我正在努力理解 Java 中正则表达式的行为,并且遇到了一些看起来很奇怪的事情。在下面的代码中,由于我在测试时不明白的原因,测试突然失败,消息标签为“6 个字母匹配,否定”(随后的两个测试也失败)。是我盯着这个看得太久了,还是确实发生了一些奇怪的事情?我不认为这与可变长度负前瞻断言(?!X)有关,但我很高兴听到任何理论,甚至确认其他人正在经历同样的问题,并且它并不特定于我的 JVM。抱歉,正则表达式太做作了,但你不想看到真实的东西:)
// $ java -version
// java version "1.7.0_10"
// Java(TM) SE Runtime Environment (build 1.7.0_10-b18)
// Java HotSpot(TM) 64-Bit Server VM (build 23.6-b04, mixed mode)

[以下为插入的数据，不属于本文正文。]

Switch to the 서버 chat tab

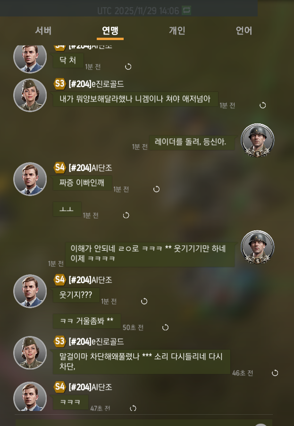tap(43, 31)
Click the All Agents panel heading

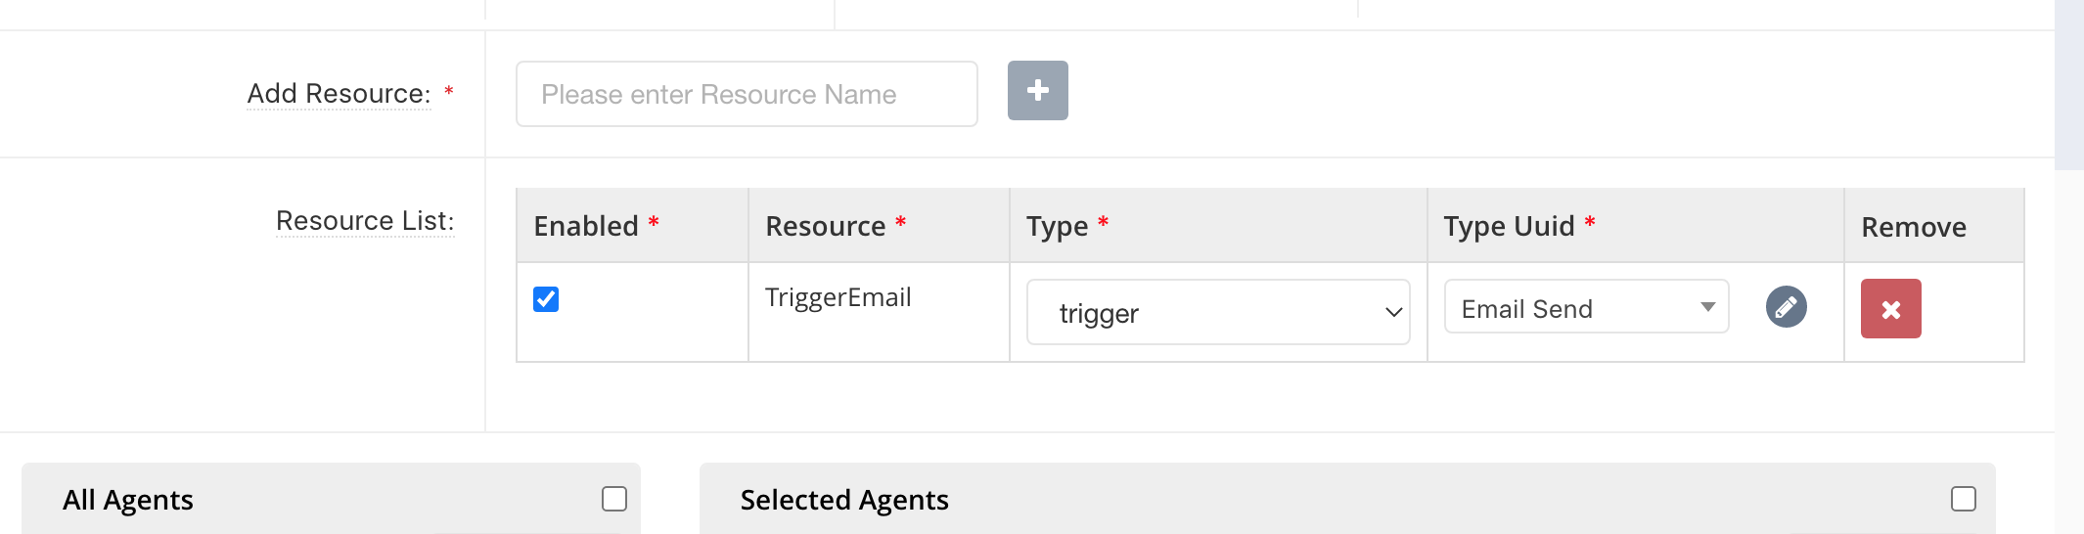(128, 500)
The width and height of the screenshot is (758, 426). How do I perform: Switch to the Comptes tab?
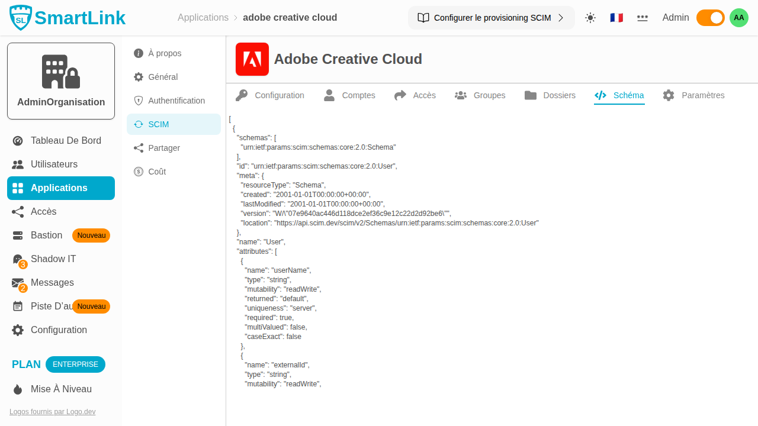pos(350,95)
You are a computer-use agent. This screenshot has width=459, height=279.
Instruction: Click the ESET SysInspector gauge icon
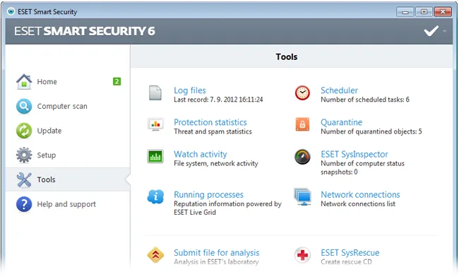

// test of word without agreement
String test = "plusieurs personne sont";
// match the pattern with curly braces
assertTrue("no letters matched", Pattern.compile("plusieurs personne\\b").matcher(test).find());
assertTrue("1 letters matched", Pattern.compile("plusieurs personn\\p{Alpha}{1,100}\\b").matcher(test).find());
assertTrue("2 letters matched", Pattern.compile("plusieurs person\\p{Alpha}{1,100}\\b").matcher(test).find());
assertTrue("3 letters matched", Pattern.compile("plusieurs perso\\p{Alpha}{1,100}\\b").matcher(test).find());
assertTrue("4 letters matched", Pattern.compile("plusieurs pers\\p{Alpha}{1,100}\\b").matcher(test).find());
assertTrue("5 letters matched", Pattern.compile("plusieurs per\\p{Alpha}{1,100}\\b").matcher(test).find());
assertTrue("6 letters matched", Pattern.compile("plusieurs pe\\p{Alpha}{1,100}\\b").matcher(test).find());
assertTrue("7 letters matched", Pattern.compile("plusieurs p\\p{Alpha}{1,100}\\b").matcher(test).find());
assertTrue("8 letters matched", Pattern.compile("plusieurs \\p{Alpha}{1,100}\\b").matcher(test).find());
// match the negative pattern (without s or x) with curly braces
assertTrue("no letters matched, negative", Pattern.compile("plusieurs (?!personne[sx])\\w+").matcher(test).find());
assertTrue("1 letters matched, negative", Pattern.compile("plusieurs (?!personn\\p{Alpha}{1,100}[sx])\\w+").matcher(test).find());
assertTrue("2 letters matched, negative", Pattern.compile("plusieurs (?!person\\p{Alpha}{1,100}[sx])\\w+").matcher(test).find());
assertTrue("3 letters matched, negative", Pattern.compile("plusieurs (?!perso\\p{Alpha}{1,100}[sx])\\w+").matcher(test).find());
assertTrue("4 letters matched, negative", Pattern.compile("plusieurs (?!pers\\p{Alpha}{1,100}[sx])\\w+").matcher(test).find());
assertTrue("5 letters matched, negative", Pattern.compile("plusieurs (?!per\\p{Alpha}{1,100}[sx])\\w+").matcher(test).find());
// the assertion below fails (is false) for reasons unknown
assertTrue("6 letters matched, negative", Pattern.compile("plusieurs (?!pe\\p{Alpha}{1,100}[sx])\\w+").matcher(test).find());
assertTrue("7 letters matched, negative", Pattern.compile("plusieurs (?!p\\p{Alpha}{1,100}[sx])\\w+").matcher(test).find());
assertTrue("8 letters matched, negative", Pattern.compile("plusieurs (?!\\p{Alpha}{1,100}[sx])\\w+").matcher(test).find());